• _QUOTED PASSAGE_:
+++

In connection with various organizational changes to improve our business alignment and cost structure, we recognized Special charges of $28.4 million, $77.6 million and $37.4 million in fiscal 2019, 2018 and 2017. Although these charges are infrequent and unusual in nature, additional Special charges are expected to be incurred. It is not practicable to estimate the amount of these future expected costs until such time as the evaluations are complete.

These charges are summarized as follows:

Legal Claim Recovery and Legal Settlement
In fiscal 2018, we received a settlement payment for a legal claim and recorded a gain of $1.2 million in Special charges.

In fiscal 2017, we entered into a confidential agreement with Stryker Corporation, resolving alleged infringement of certain Hillrom patents covering proprietary communications networks resulting in a gain of $15.1 million recorded in Special charges.

Dispositions
In fiscal 2018, we recorded a loss of $24.5 million in Special charges related to the UHS Settlement Agreement (Note 3).

In fiscal 2017, we sold our Völker business. We recorded impairment charges of $25.4 million in fiscal 2017, relating mainly to non-cash write-downs of long-lived assets and working capital associated with the Völker brand portfolio and fiscal 2017 related transaction costs of approximately $3.0 million in Special charges (Note 3).

In fiscal 2017, we sold our Architectural Products business and recorded $1.1 million of expense, primarily related to severance, in Special charges (Note 3).

Business Optimization and Realignment
Management pursues opportunities to align our operations to achieve synergies and position the business for growth. In fiscal 2018, a global transformation program was launched that was focused on reducing complexity, increasing efficiency, improving our cost structure with targeted investments that align with our strategic priorities,

As part of this program, management launched an initiative related to a global information technology transformation, including rationalizing and transforming our enterprise resource planning software solutions and other complementary information technology systems.  In fiscal 2019, the Company incurred $3.3 million related to this initiative, of which $2.0 million was capitalized and $1.3 million was expensed in Special charges. The objective of this initiative is to consolidate and streamline our key workstreams that interact with customers and vendors, support our financial reporting processes and maintain the security of our data. The solutions designed under this initiative will be implemented over the next five to seven years.

+++

• _PROBLEMS TO SOLVE_:
[A] Answer these questions from the special charges note:
(i) What gain was recorded from the fiscal 2017 agreement with Stryker Corporation?
(ii) How much of the $3.3 million spent on the information technology initiative in fiscal 2019 was capitalized?
(iii) Over what period will the solutions designed under that initiative be implemented?
[B] List every dollar amount that the special charges note ties to fiscal 2017, with a few words on what each one is.

• _LISTING_:
+++

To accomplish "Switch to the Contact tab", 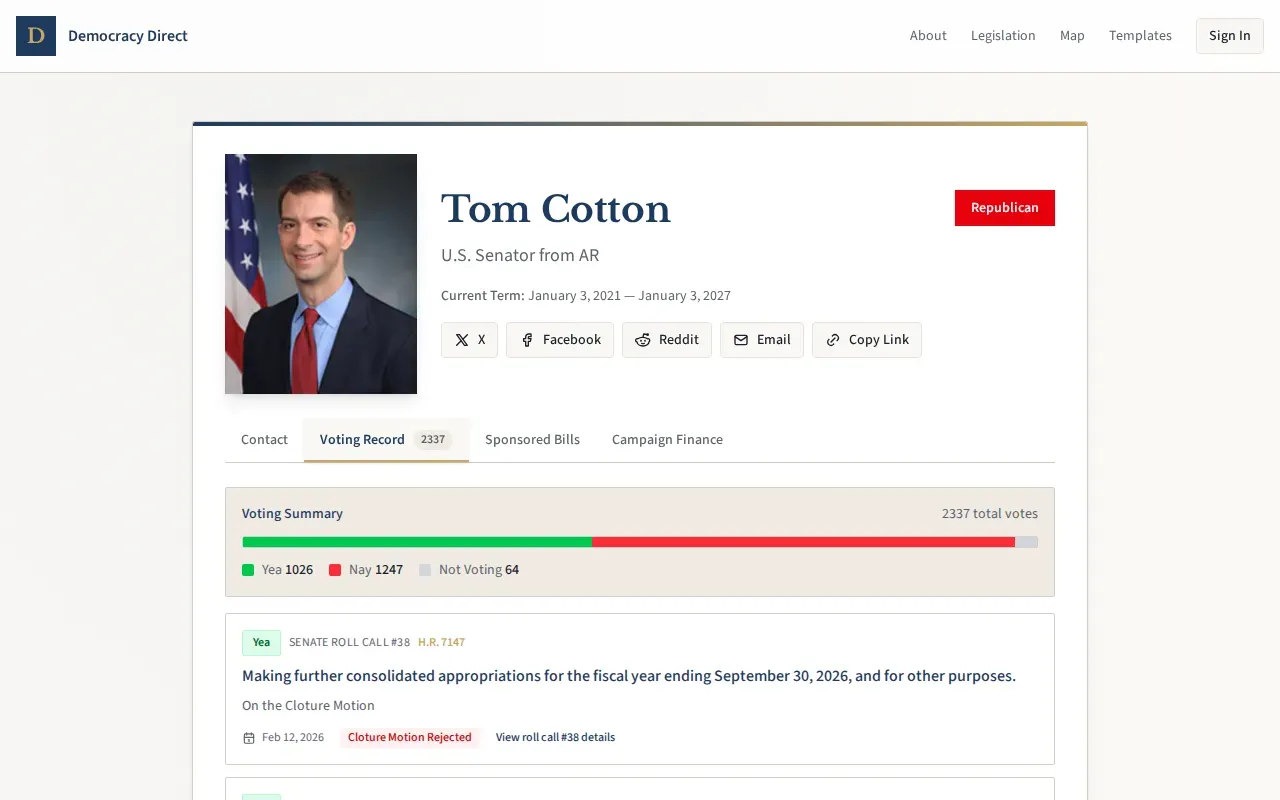I will [263, 439].
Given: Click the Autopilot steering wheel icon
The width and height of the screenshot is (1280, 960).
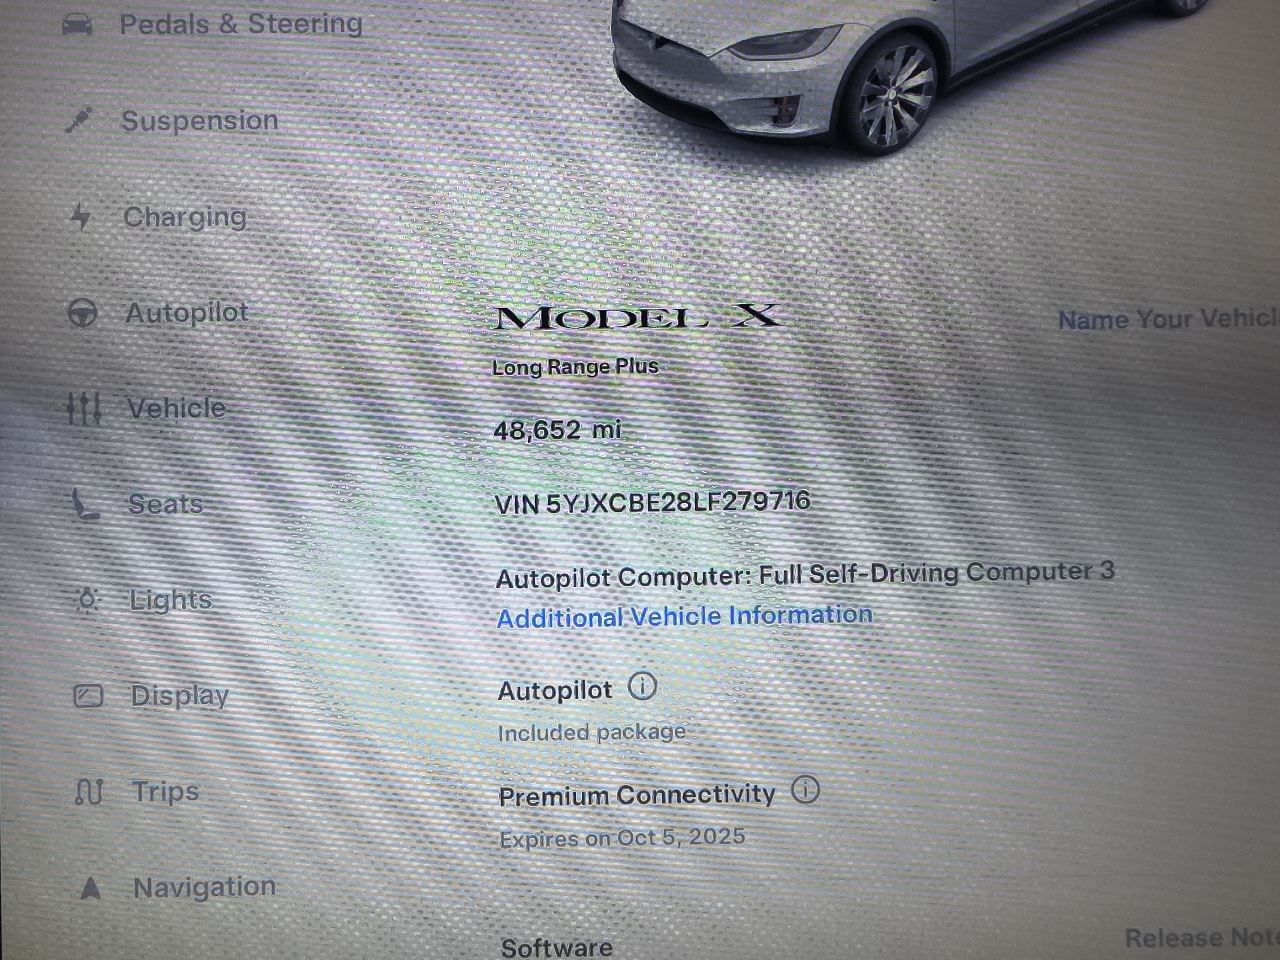Looking at the screenshot, I should click(x=82, y=313).
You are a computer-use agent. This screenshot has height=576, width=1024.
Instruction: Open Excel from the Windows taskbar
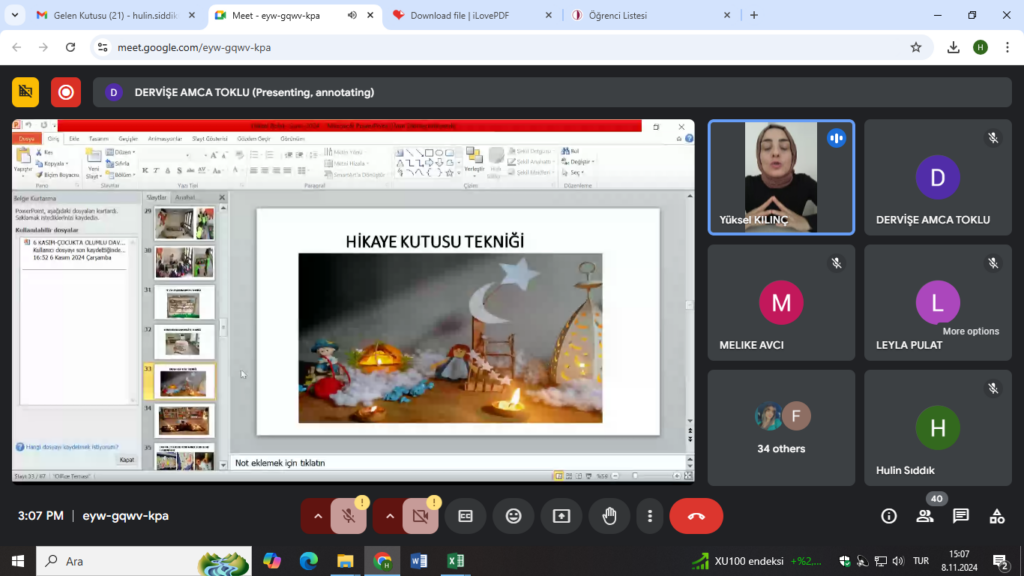(453, 561)
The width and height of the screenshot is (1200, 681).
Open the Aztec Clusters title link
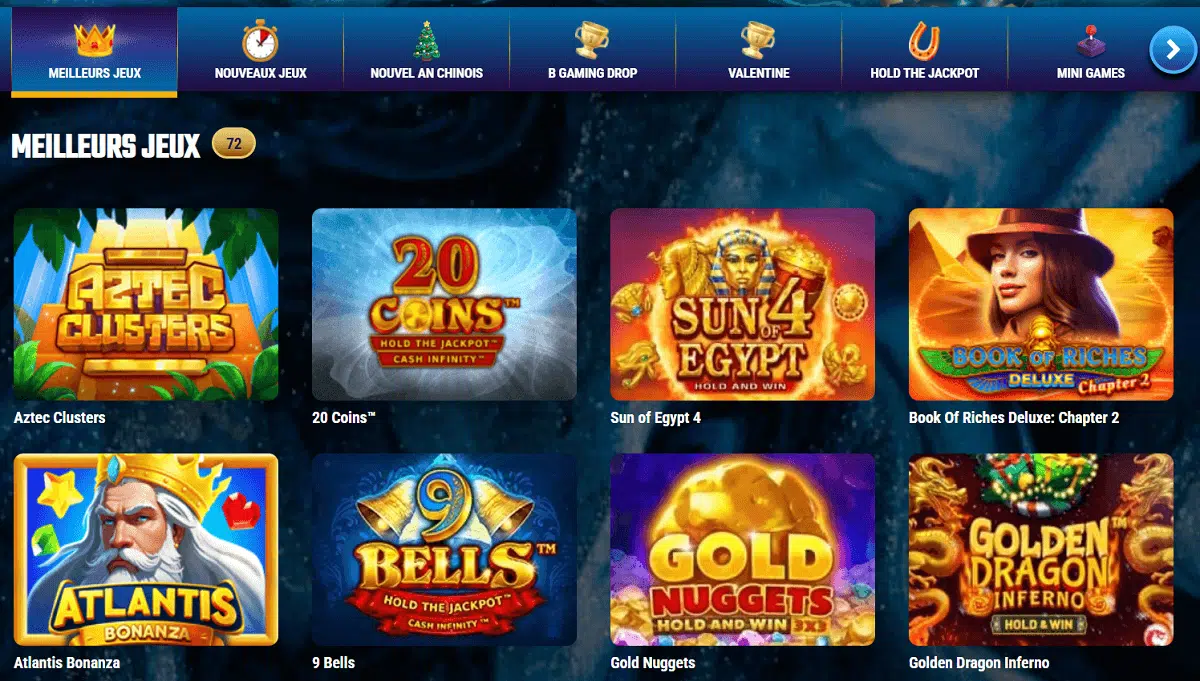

+++

• _RESPONSES PER TASK_:
[A]
(i) $15.1 million
(ii) $2.0 million
(iii) Over the next five to seven years

[B]
- $37.4 million: total Special charges recognized in fiscal 2017
- $15.1 million: gain from the confidential agreement with Stryker Corporation
- $25.4 million: impairment charges tied to the Völker business
- About $3.0 million: transaction costs for the Völker sale
- $1.1 million: expense, mostly severance, from selling the Architectural Products business